SOURCE:
•••

Re: Hostnames, IDNs, Punycode and Unicode Case Folding

From: Mike Cardwell <pgsql(at)lists(dot)grepular(dot)com>
To: pgsql-general(at)postgresql(dot)org
Subject: Re: Hostnames, IDNs, Punycode and Unicode Case Folding
Date: 2014-12-30 00:26:11
Message-ID: 20141230002611.GB24297@glue.grepular.com
Views: Raw Message | Whole Thread | Download mbox | Resend email
Thread:
Lists: pgsql-general

* on the Mon, Dec 29, 2014 at 05:01:44PM -0700, David G Johnston wrote:

>> CREATE UNIQUE INDEX hostnames_hostname_key ON hostnames
>> (lower(punycode_encode(hostname)));
>>
>> That would prevent adding more than one representation for the same
>> hostname
>> to the column.
>
> Except two different hostname can resolve to the same
> punycode_encode(hostname) value

That's exactly what I'm taking advantage of...

> so the unique index won't work.

I think you misunderstand what I'm suggesing. I'm suggesting storing the
unicode version in the database, and then creating a unique index on the
result of the punycode function to prevent more than one representation
of the same hostname being inserted.

> It was also mentioned that using the Perl encoding function was
> non-performant; which is why caching the data into a memoization table has
> value.

•••

SUPPLIED ENTRIES:
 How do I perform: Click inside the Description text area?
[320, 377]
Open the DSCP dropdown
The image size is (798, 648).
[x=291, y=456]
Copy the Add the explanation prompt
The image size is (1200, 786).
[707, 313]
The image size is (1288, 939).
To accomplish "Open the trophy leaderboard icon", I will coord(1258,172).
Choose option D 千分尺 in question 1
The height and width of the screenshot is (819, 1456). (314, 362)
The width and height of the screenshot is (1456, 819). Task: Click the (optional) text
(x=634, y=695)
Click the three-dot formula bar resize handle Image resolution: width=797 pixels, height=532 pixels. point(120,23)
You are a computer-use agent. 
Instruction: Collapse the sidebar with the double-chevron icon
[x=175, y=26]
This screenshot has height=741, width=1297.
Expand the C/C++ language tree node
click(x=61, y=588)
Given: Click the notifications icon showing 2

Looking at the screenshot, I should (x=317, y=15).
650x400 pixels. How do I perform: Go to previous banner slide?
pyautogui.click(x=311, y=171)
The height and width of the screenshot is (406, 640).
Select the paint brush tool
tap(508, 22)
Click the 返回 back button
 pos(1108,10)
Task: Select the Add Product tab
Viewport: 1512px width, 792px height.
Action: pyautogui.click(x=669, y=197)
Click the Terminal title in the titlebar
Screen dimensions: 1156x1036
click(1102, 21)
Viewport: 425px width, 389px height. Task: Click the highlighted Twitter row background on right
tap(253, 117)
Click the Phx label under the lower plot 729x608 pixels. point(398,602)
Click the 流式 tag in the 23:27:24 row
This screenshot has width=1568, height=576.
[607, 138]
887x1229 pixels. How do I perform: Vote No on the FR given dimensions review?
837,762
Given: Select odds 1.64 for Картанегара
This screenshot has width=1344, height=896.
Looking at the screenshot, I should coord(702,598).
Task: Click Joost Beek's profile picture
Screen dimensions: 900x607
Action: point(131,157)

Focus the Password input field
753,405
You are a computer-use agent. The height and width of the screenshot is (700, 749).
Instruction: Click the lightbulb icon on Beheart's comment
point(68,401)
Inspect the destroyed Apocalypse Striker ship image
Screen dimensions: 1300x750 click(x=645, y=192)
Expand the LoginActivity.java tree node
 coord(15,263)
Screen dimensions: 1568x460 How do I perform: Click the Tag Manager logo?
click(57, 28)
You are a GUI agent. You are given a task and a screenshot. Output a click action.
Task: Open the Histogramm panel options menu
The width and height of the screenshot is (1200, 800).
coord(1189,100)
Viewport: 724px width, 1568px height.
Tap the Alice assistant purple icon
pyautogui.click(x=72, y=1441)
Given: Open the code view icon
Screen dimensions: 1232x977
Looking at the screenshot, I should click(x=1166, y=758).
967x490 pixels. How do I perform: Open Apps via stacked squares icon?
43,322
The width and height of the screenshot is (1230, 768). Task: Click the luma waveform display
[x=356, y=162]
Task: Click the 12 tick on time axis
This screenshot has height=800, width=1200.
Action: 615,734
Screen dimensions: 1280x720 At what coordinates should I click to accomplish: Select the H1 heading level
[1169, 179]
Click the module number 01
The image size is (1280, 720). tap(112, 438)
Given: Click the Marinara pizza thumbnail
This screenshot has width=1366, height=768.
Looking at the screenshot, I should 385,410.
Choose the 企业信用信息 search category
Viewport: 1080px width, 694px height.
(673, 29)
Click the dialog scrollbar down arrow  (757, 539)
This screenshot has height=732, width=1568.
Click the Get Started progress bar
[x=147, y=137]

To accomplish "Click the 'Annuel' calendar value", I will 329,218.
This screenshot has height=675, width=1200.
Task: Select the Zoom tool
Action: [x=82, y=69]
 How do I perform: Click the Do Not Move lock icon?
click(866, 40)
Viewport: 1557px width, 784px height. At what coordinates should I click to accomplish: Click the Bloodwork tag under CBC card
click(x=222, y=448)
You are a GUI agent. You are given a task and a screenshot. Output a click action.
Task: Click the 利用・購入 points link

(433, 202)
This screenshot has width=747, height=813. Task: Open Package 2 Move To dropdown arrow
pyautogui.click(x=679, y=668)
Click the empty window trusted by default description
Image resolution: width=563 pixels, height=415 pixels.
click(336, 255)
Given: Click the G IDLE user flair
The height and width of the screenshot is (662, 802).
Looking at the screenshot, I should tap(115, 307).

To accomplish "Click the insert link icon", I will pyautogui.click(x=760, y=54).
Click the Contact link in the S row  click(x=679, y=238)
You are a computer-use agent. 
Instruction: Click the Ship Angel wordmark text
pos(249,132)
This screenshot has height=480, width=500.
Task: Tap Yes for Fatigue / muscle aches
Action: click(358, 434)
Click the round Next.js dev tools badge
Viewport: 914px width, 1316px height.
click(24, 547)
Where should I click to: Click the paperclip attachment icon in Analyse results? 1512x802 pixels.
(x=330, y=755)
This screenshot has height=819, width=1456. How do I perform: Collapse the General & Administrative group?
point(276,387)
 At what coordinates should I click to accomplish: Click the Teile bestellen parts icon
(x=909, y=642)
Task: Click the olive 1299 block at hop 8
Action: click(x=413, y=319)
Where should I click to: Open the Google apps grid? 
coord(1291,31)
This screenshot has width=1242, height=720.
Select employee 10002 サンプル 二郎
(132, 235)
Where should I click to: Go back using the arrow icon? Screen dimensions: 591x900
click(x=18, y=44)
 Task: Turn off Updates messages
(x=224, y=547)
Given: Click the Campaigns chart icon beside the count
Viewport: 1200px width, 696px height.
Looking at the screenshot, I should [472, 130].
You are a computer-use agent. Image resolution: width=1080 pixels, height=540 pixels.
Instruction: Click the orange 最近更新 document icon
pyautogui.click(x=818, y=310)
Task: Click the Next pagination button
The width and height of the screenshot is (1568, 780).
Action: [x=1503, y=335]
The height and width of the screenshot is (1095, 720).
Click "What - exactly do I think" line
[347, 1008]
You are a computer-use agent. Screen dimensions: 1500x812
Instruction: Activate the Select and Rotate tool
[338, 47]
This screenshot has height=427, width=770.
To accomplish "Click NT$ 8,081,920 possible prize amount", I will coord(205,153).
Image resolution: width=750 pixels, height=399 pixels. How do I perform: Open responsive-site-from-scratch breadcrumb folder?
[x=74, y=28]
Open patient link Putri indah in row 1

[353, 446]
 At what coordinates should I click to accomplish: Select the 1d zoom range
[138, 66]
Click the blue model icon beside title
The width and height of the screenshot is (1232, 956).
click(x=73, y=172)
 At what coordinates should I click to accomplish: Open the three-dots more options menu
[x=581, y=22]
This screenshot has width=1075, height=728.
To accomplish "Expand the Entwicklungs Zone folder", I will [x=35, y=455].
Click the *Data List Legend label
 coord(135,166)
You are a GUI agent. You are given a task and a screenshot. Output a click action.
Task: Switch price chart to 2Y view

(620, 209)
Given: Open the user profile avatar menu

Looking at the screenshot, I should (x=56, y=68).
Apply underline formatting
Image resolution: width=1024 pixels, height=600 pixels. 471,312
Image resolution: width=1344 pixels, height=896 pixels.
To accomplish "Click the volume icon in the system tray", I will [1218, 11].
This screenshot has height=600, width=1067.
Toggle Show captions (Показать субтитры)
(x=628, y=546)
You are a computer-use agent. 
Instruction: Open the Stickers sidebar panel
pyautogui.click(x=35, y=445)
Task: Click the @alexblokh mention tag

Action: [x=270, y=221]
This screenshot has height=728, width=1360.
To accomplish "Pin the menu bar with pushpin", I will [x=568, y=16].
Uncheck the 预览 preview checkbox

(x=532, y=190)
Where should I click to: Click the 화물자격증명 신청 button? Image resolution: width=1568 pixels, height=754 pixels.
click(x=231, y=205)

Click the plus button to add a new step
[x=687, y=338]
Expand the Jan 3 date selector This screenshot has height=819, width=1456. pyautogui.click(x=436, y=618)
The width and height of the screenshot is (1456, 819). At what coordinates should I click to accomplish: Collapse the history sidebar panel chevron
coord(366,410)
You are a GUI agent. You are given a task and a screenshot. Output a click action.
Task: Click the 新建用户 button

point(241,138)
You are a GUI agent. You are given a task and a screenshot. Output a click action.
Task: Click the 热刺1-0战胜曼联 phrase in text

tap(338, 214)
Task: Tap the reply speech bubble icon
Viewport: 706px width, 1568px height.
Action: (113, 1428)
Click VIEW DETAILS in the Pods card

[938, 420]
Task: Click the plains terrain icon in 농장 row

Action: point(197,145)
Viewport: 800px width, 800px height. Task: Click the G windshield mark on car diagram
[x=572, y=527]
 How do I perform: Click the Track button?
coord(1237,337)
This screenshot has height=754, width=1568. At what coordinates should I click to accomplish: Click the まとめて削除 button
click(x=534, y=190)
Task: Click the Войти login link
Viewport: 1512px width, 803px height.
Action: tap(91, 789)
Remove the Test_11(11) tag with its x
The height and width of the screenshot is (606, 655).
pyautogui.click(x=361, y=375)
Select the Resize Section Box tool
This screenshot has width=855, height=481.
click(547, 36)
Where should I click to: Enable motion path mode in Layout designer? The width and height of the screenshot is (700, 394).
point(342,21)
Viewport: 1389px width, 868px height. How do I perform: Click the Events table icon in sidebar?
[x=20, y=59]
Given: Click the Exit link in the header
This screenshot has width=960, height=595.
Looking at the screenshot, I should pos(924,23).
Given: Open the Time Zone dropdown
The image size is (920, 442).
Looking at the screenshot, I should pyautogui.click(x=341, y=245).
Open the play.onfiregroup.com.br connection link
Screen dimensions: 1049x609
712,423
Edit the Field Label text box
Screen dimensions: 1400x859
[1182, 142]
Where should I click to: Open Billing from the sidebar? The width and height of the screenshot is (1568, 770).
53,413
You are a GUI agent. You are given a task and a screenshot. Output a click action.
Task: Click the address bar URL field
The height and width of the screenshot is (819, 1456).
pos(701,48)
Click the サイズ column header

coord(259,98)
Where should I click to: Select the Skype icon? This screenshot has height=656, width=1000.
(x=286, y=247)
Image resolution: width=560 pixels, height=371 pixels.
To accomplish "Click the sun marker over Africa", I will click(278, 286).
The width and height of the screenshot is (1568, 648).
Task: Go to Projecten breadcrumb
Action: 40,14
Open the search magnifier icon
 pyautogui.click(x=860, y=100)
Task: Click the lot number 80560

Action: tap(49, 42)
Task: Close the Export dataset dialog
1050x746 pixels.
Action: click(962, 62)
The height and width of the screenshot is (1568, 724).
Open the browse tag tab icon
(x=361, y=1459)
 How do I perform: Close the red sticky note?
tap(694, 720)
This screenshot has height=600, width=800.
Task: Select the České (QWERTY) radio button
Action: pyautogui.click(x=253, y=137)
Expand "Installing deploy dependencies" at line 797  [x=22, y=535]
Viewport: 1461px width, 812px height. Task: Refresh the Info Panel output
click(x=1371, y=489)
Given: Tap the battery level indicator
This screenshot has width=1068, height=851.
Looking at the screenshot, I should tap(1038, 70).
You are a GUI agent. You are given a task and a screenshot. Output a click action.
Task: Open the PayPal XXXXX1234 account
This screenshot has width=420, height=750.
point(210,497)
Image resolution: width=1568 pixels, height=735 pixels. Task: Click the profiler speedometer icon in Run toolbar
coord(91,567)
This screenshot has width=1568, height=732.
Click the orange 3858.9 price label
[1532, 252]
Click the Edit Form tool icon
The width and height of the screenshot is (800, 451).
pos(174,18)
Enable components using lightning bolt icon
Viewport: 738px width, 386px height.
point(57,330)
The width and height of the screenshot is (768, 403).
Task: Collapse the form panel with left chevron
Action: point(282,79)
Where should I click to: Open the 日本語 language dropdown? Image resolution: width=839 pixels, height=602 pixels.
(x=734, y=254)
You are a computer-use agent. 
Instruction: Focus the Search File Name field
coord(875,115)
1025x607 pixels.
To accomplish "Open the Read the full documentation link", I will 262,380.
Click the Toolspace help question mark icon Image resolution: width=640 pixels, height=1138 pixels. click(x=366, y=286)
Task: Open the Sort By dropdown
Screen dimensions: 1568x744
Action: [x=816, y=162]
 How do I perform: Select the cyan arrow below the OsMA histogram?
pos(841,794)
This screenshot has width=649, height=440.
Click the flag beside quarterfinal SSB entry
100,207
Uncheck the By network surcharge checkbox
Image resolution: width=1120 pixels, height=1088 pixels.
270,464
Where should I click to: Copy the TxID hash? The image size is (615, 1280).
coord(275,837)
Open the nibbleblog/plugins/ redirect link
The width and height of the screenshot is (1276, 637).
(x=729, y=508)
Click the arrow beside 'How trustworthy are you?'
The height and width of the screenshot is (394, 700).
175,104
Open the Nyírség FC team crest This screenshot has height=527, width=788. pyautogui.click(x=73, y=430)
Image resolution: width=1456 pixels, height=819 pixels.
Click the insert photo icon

•••

TO BE DONE:
**a)** Condense the paragraph in the hostnames and punycode reply beginning "I think you misunderstand" into a short bulleted list that keeps its main points.
**b)** Go on with the mailing-list reply about hostnames, IDNs and punycode from the point where it stops, writing the author's response to that last quoted remark.

ANSWERS GIVEN:
**a)**
- The proposal has been misunderstood.
- The unicode version of each hostname is stored in the database.
- A unique index is built on the result of the punycode function.
- That index keeps more than one representation of the same hostname from being inserted.

**b)**
It was non-performant because it involved unnecessarily starting a Perl
interpreter. Not because the algorithm its self is slow.

> WHERE lower(punycode_encode(hostname)) =
> > lower(punycode_encode('any-representation'))
> >
>
> I'm not for knowing the rules of punycode but I'm not seeing what value
> lower() provides here...

Case insensitive matching. So that "EXAMPLE.COM" = "example.com"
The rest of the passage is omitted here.